5. The Future of Government Work
[23:10] – [25:10]
- Administrative Tasks Automated:
AI will shift government workers’ time from routine tasks to strategic, problem-solving and human-centered services. - Changing Roles:
New categories of “forward deployed” engineers and cross-disciplinary roles blending tech fluency with mission delivery will emerge even in public service.
Quote:
“It’s also going to redefine what talent looks like in government. ... More people who can think critically about data ... and that honestly is a big cultural shift.” — Nadia Hanson (24:02)
Notable Quotes & Memorable Moments
- On value of shared services:
“It’s not central to their mission...our job is to enable the safe adoption of these tools.” — Zach Whitman (06:14) - On agency collaboration:
“We think that this is an opportunity for us to use our scale to the broader good.” — Zach Whitman (10:37) - On new work paradigms:
“AI will shift the focus ... to being more strategic ... an opportunity to make government jobs more meaningful and impactful.” — Nadia Hanson (23:24)

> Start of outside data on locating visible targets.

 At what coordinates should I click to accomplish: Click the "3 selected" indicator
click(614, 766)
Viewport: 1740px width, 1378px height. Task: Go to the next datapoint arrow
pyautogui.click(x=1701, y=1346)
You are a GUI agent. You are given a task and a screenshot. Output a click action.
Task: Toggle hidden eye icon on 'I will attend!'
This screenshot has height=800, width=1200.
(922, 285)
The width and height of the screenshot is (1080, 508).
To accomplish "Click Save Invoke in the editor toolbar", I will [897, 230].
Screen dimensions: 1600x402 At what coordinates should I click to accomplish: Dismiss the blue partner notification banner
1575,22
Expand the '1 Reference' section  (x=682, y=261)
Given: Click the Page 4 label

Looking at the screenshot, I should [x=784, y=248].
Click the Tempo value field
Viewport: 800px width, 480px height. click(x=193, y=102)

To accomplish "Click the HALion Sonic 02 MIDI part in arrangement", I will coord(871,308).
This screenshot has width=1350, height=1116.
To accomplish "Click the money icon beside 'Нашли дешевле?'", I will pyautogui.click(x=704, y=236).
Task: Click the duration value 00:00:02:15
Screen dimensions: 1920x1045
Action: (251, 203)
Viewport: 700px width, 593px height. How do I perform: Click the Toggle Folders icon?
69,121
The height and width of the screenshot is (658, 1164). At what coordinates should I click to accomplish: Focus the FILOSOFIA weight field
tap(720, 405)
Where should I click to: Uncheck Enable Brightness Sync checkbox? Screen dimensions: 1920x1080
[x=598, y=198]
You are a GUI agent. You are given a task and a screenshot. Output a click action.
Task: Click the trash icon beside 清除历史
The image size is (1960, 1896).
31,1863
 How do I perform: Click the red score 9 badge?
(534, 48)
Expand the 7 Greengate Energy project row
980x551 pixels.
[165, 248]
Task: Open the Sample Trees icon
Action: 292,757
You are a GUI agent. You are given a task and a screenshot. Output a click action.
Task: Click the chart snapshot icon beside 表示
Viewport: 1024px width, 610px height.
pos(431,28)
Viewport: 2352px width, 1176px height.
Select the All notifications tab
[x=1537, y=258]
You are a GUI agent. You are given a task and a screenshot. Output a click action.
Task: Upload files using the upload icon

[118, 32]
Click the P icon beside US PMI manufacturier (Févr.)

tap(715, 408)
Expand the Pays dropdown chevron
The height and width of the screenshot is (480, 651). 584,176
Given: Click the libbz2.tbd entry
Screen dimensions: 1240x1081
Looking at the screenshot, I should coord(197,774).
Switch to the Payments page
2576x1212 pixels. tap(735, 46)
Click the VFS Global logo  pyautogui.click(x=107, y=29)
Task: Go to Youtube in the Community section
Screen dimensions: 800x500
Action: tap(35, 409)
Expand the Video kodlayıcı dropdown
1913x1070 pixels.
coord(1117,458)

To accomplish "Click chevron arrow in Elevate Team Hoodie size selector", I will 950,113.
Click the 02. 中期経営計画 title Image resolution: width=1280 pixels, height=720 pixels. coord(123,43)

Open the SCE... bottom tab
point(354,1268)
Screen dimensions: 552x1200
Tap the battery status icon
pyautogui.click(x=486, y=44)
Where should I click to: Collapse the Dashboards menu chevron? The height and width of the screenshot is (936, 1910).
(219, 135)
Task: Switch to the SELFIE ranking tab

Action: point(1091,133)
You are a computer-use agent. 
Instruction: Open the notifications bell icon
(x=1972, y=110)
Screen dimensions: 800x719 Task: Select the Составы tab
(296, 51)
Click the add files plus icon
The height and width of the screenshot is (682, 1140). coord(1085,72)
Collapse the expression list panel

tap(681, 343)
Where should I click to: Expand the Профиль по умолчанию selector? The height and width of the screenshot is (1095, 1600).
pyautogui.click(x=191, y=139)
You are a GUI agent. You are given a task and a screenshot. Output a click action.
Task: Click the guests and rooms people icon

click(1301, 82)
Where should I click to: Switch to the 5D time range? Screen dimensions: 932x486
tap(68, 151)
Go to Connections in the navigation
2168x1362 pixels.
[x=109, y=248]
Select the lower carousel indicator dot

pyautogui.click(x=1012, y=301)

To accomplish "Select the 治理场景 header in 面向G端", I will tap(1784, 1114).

Timestamps for Key Segments
- [04:29] – [13:44]: Zach Whitman interview on GSA/USAi
- [14:19] – [25:29]: Agentic AI segment with Nadia Hanson
Conclusion
This episode offers a nuanced look at how GSA is centralizing and simplifying AI access for federal agencies via USAi, addressing both efficiency and safety. It also explores broader implications of autonomous AI in government and the importance of treating AI adoption as a strategic, human-centered, and well-governed process. Both segments underscore the need for continual learning, collaboration, and scalable yet flexible approaches as AI fundamentally transforms government work.